Provided entries Block Start
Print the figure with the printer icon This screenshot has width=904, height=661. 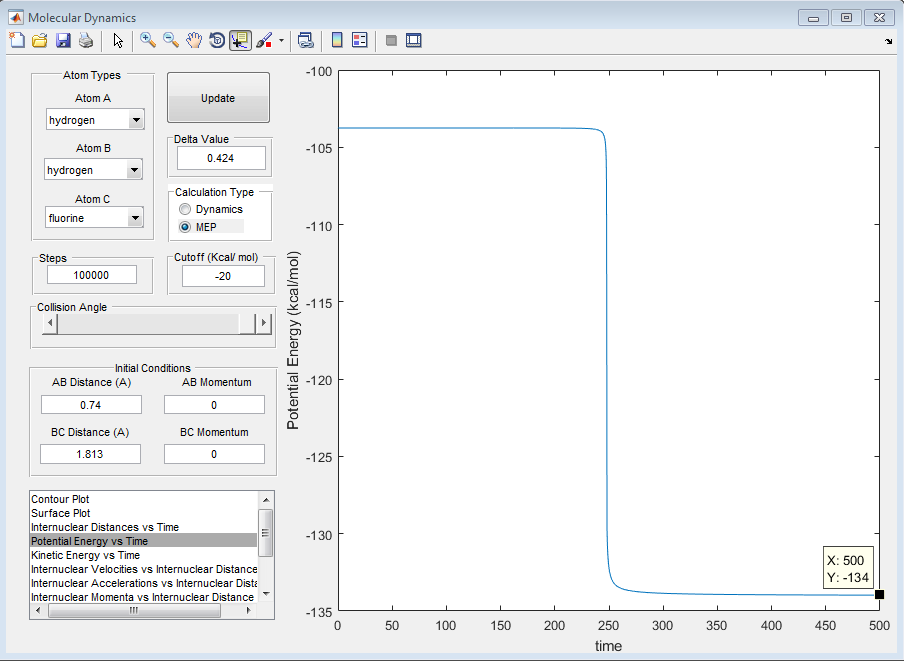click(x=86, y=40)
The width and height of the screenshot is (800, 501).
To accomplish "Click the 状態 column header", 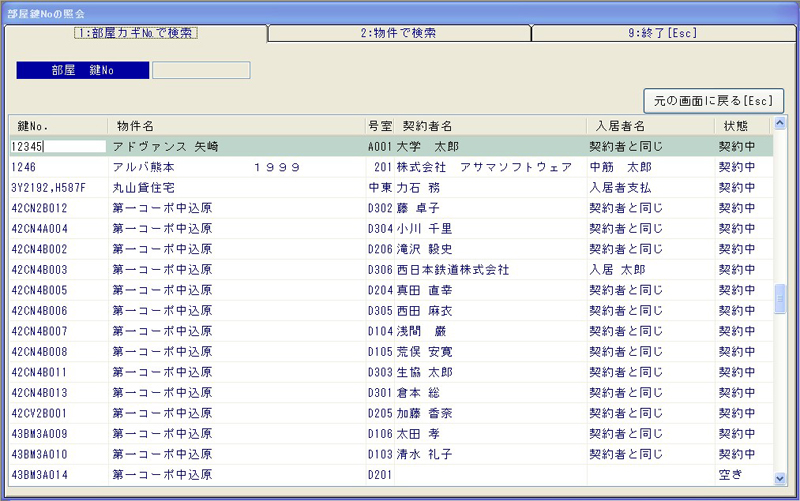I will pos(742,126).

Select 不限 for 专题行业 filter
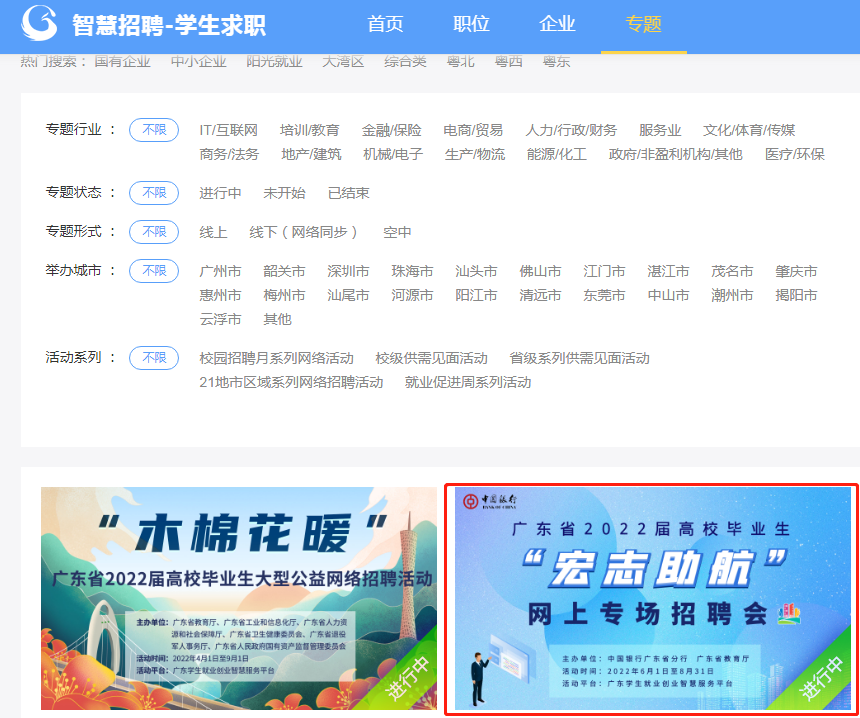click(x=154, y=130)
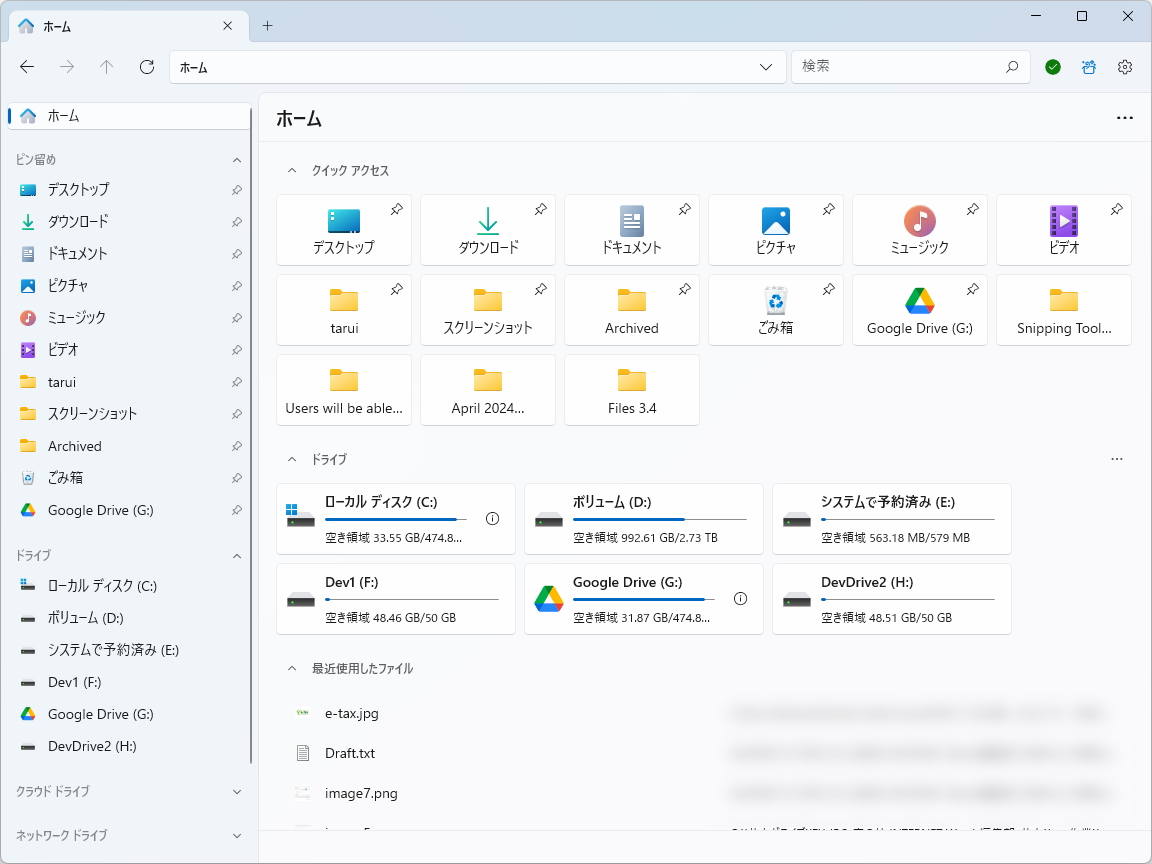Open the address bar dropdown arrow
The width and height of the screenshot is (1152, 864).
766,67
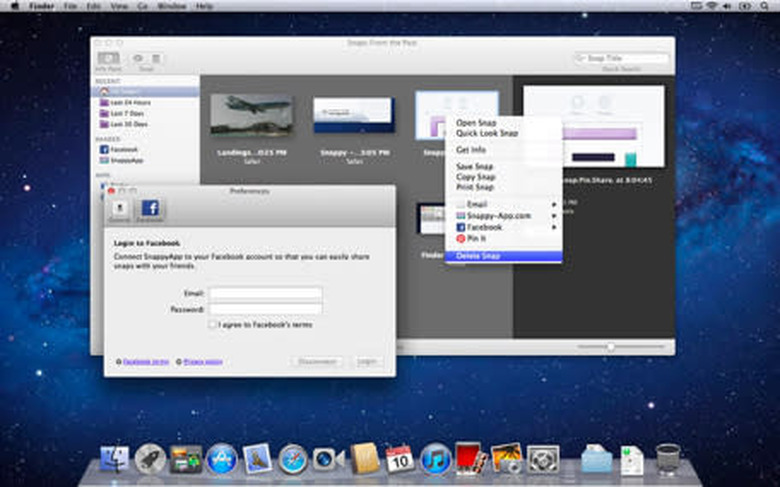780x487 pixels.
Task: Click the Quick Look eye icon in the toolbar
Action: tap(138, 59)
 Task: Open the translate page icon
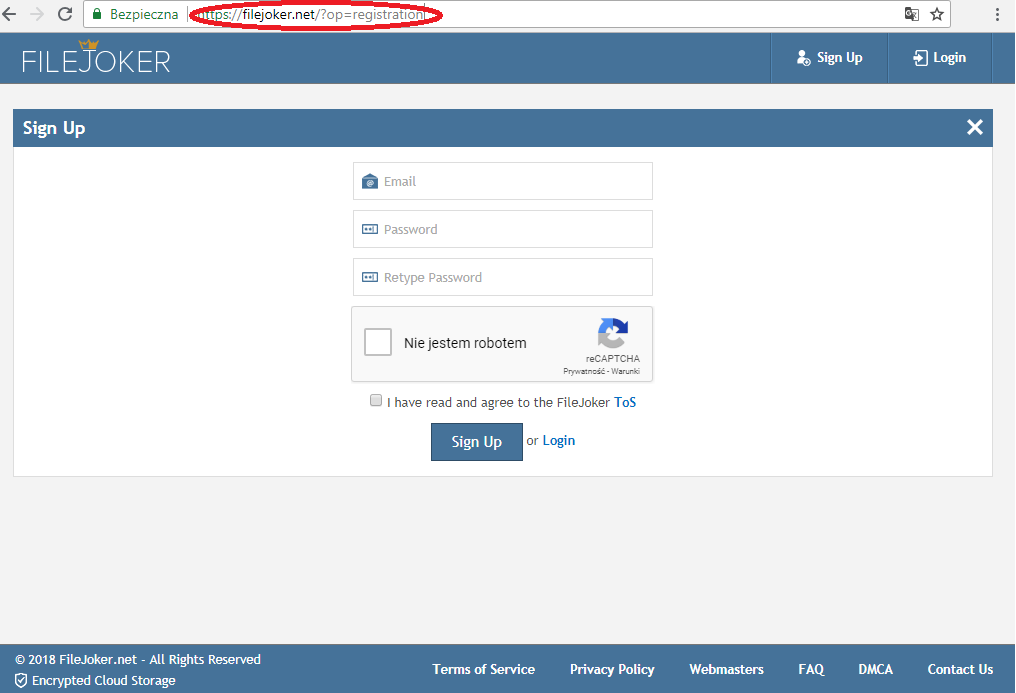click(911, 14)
Provided entries Block End
Activity :: Print, without pictures, exactly the lines from the one containing "Select 不限 for 专题行业 filter" through the final line of the records above.

Exercise output ::
Select 不限 for 专题行业 filter
click(x=154, y=130)
Open the address bar dropdown arrow
The width and height of the screenshot is (1152, 864).
766,67
780x487 pixels.
Task: Click the Quick Look eye icon in the toolbar
Action: tap(138, 59)
 Task: Open the translate page icon
click(911, 14)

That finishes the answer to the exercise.